The problem with tiff is that it does not support inter-component decorrelation in its baseline. There are some extensions (not very broadly supported) that allow storing other file compression formats (such as a complete JPEG2000 JP2 file, extension 0x8798), but it is not guaranteed that an standard decoder will process it correctly.

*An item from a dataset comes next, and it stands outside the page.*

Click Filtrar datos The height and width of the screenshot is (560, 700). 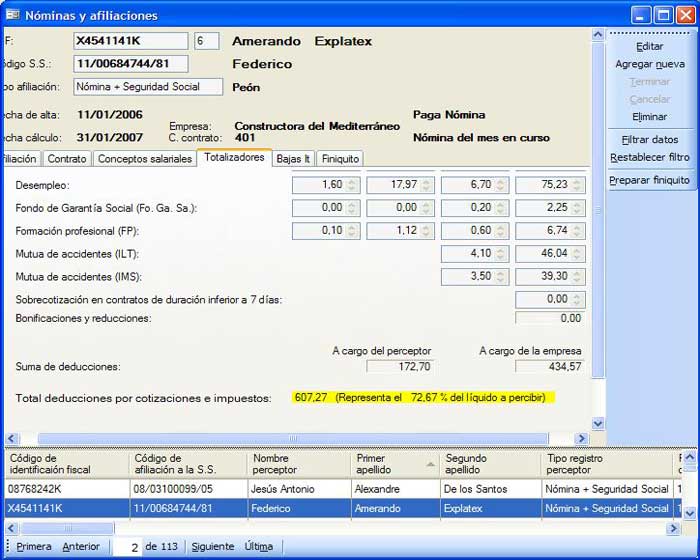649,140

If you can use any tool you want, close to optimal coding performance is probably obtained with a good spectral decorrelation transform (the KLT for lossy compression and the RKLT for lossless compression - see http://gici.uab.cat/GiciWebPage/downloads.php#spectral for a JAVA implementation of these transform) and then a good compression algorithm such as JPEG2000. On the other hand, this approach can be a bit complicated to implement and slow due to the KLT/RKLT transforms.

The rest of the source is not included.